Wilmar targets to hit 100% traceability to the mills by 2023.
b) No exploitation; support for smallholders. Wilmar had also emphasised on human
rights such as child protection, the women’s charter and more. They also published a
human rights framework in Dec 21, a first in the palm sector. Smallholders account for
7.1% of Wilmar’s FFB supply base and are given high-yield seedlings, high quality
fertilisers and training on sustainable agronomic practices. With these, the yield from the
smallholders has also improved significantly.
c) Roundtable on RSPO certification. Wilmar targets to achieve Sustainable Palm Oil
(RSPO) certification for all their palm oil management units (mills and supplying
plantations) by 2025. Wilmar used about 13% of total RSPO production. While Wilmar is
trying to increase the usage of RSPO, Wilmar’s refinery capacity is at 23.6m tonnes but
there is only 14m tonnes of RSPO-certified production and hence there is not enough
RSPO production capacity for Wilmar’s refineries.
d) Climate changes.
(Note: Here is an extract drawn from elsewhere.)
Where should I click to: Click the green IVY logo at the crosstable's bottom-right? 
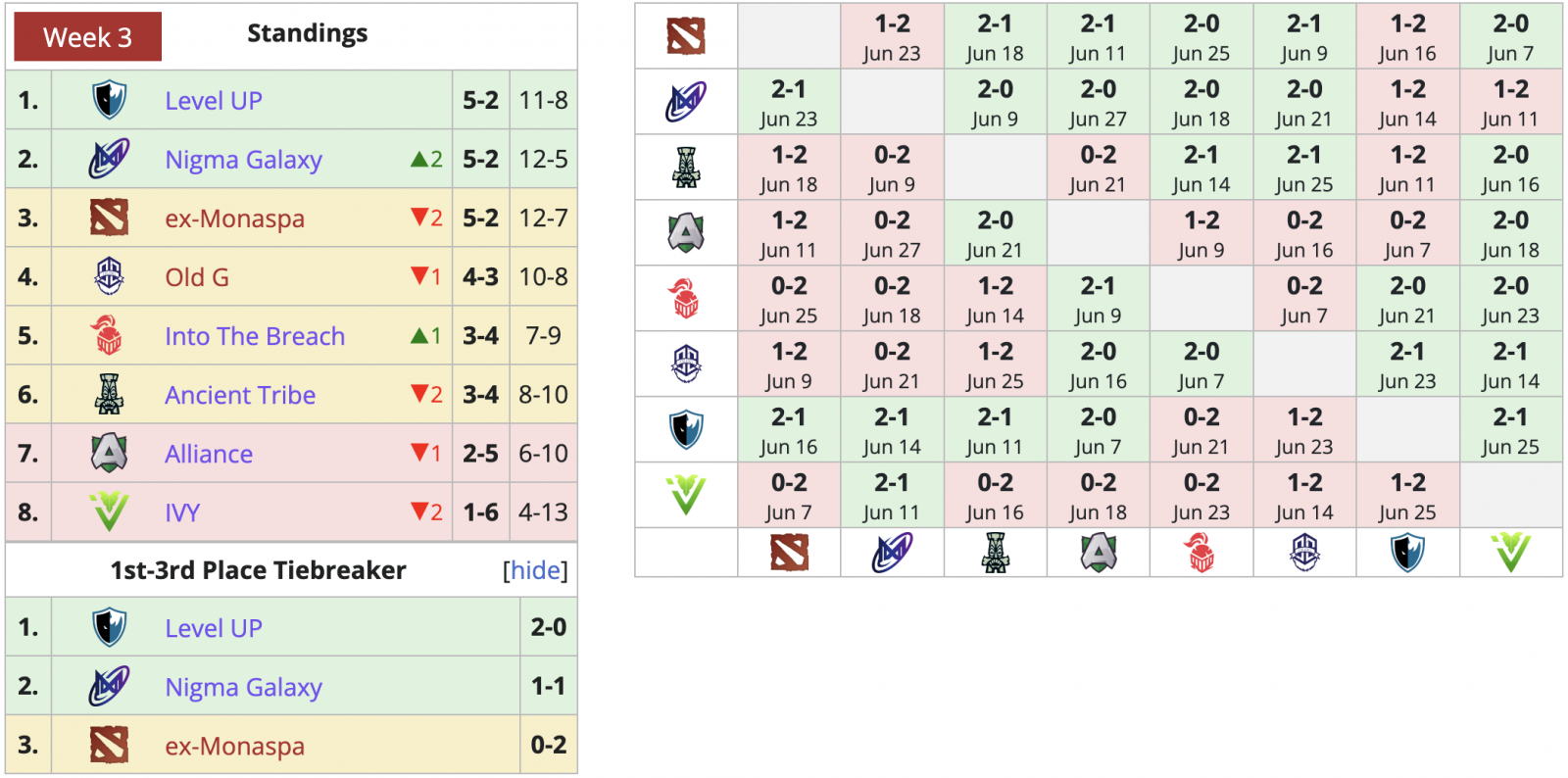tap(1511, 554)
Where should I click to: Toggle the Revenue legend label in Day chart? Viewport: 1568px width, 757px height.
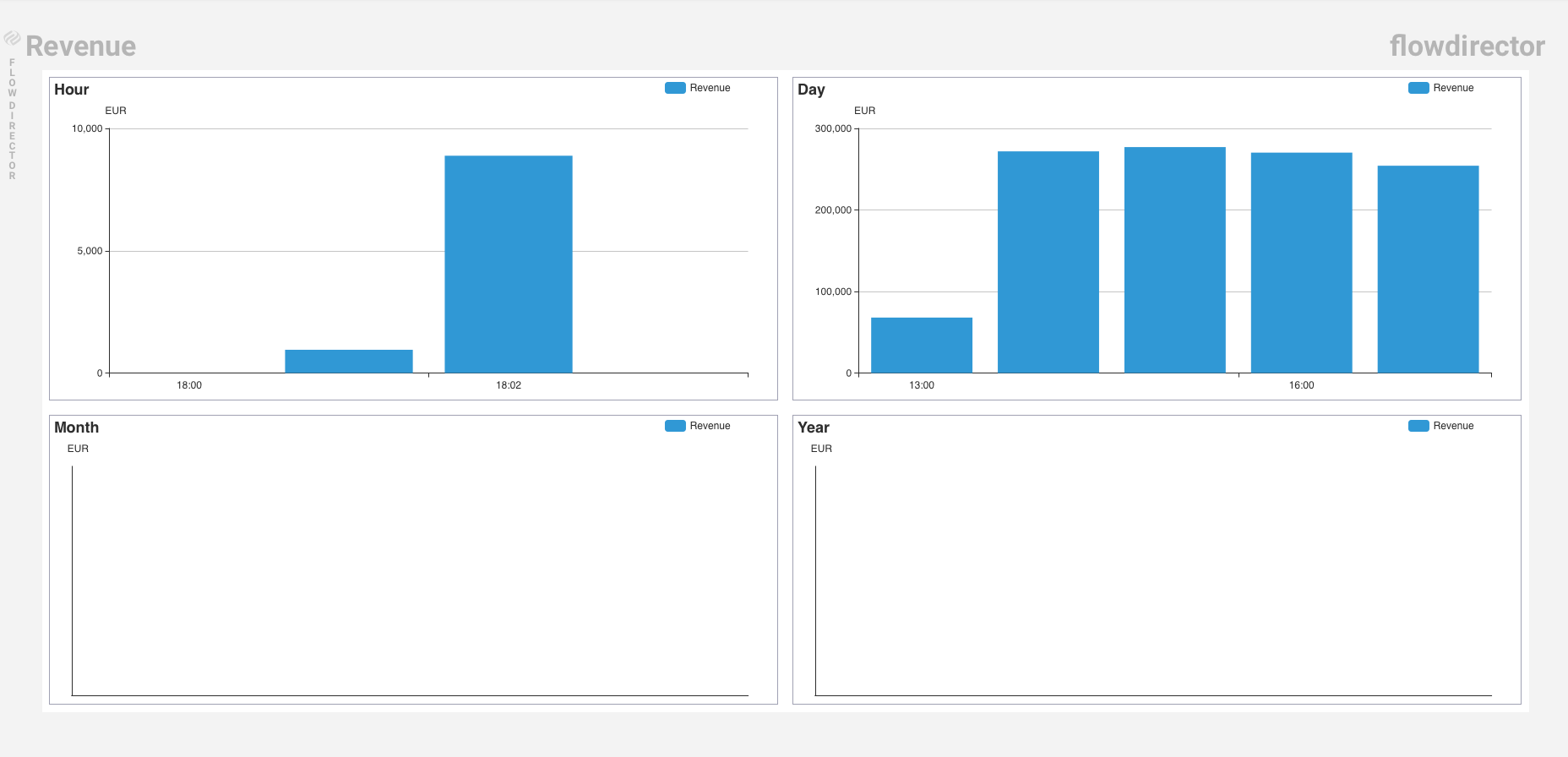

About 57% of the energy used by Wilmar was derived from renewable
energy in 2021. Wilmar’s GHG emission also dropped by 3% yoy in 2021. The group had
also recently committed to net-zero emissions by 2050. To achieve this, Wilmar is working
with climate consultants to map out Wilmar’s Scope 3 emissions, verifying Scope 1& 2
GHG emissions with third-party auditors and developing the roadmap to 2050.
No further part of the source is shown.